La muerte de Gaetano, ocurrida de forma imprevista e inesperada, arrojó una sombra de profunda tristeza sobre la familia, y la muerte subsiguiente de la hijita pareció el signo de un destino ineluctable. La buena suerte de los Bruni, que habían escapado los siete al azote de la guerra, se había esfumado de repente. El dolor inconsolable y siempre presente en el rostro y los gestos de Clerice hizo difícil para todos incluso el simple hecho de olvidar. Savino, por su joven edad, fue quien reaccionó mejor: era apuesto y estaba lleno de vida, y gustaba mucho a las mujeres que le concedían sus favores incluso sin una promesa de amor eterno. Floti, fuerte de naturaleza y de carácter, trató de reaccionar y de infundir valor a los demás y, sobre todo, se cuidó de la madre. La llevaba a dar una vuelta en calesa, a visitar a los padres o al mercado, donde le compraba algún pequeño regalo. Y hablaba con ella lo más posible.

—Madre, por desgracia son cosas que pasan en todas las familias, pero le quedan otros seis hijos y dos hijas que la quieren y desean verla sonreír de nuevo.

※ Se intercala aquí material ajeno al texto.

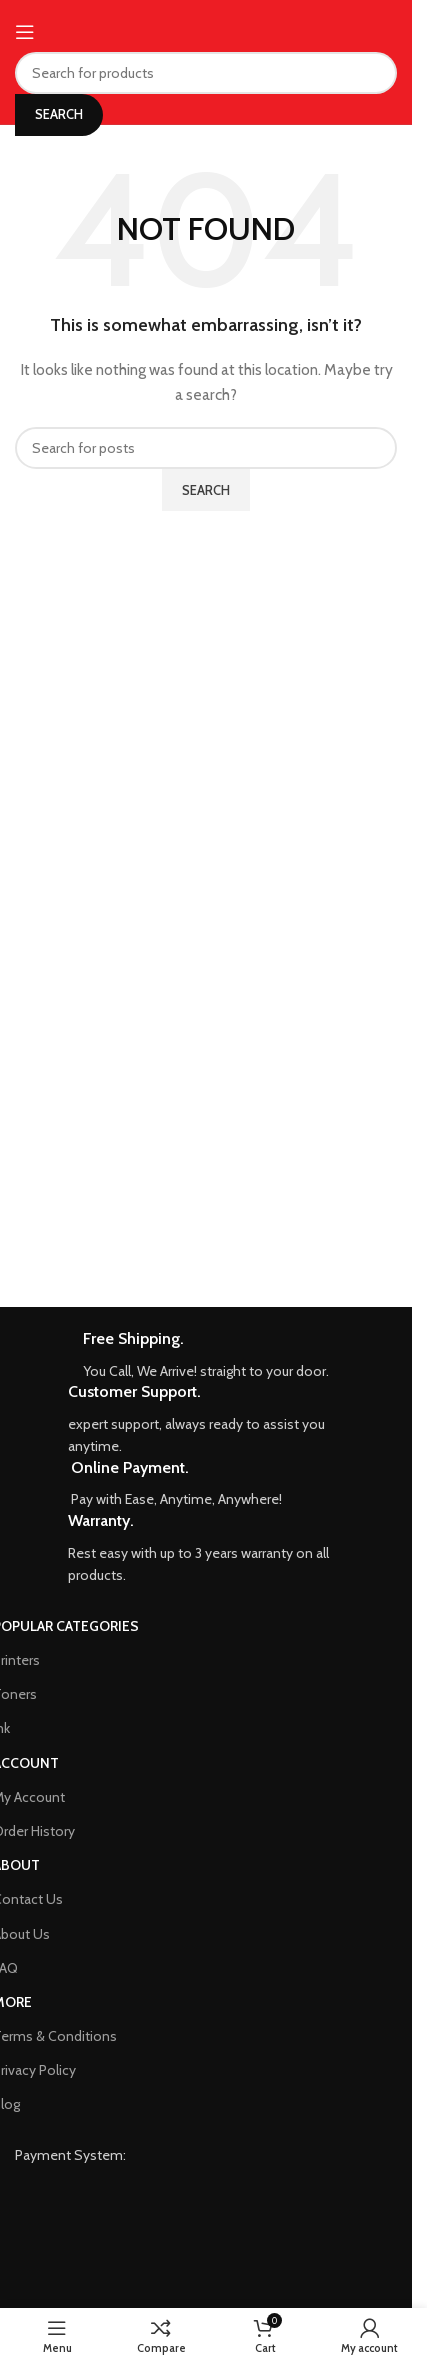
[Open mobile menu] (25, 32)
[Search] (206, 73)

Usted que tiene fe sepa que volverá a ver a Gaetano en la morada celeste, porque era un buen chico e incapaz de matar una mosca.

—Una madre no se resigna nunca a perder a un hijo —respondía ella—, pues es un dolor que no mata, pero que no te abandona jamás. Rezo todos los días para que Dios me dé fuerzas para tirar adelante y seguir siendo una buena madre para mis hijos.

Con el paso del tiempo Clerice consiguió retomar, al menos en parte, su vida de otro tiempo, ocuparse de las tareas domésticas y llevar la casa. Fredo y Dante se casaron y las nueras le reconocieron, con su comportamiento, el papel de autoridad que le competía. Era costumbre que, cuando una nuera entraba en casa, durante un cierto período de tiempo no tomara la palabra en la mesa si la suegra no se lo pedía, pero Clerice quiso que las dos muchachas se sintieran enseguida a sus anchas y les permitió de inmediato que tomaran parte en la conversación. Aunque las trataba con afecto, en su corazón Silvana seguía siendo la preferida, tal vez porque la había perdido, tal vez porque la había visto asistir a su hijo con una devoción conmovedora.

A la vuelta de año y medio parieron las dos, pero Clerice mandó llamar a la comadrona, aunque costase dinero, porque para ella suponía un dilema ayudar y asistir a las dos a la vez. Una dio a luz una hembra, la otra un varón, y la vida pareció sonreír de nuevo.

Luego sucedió un acontecimiento destinado a cambiar radicalmente la historia de toda la familia.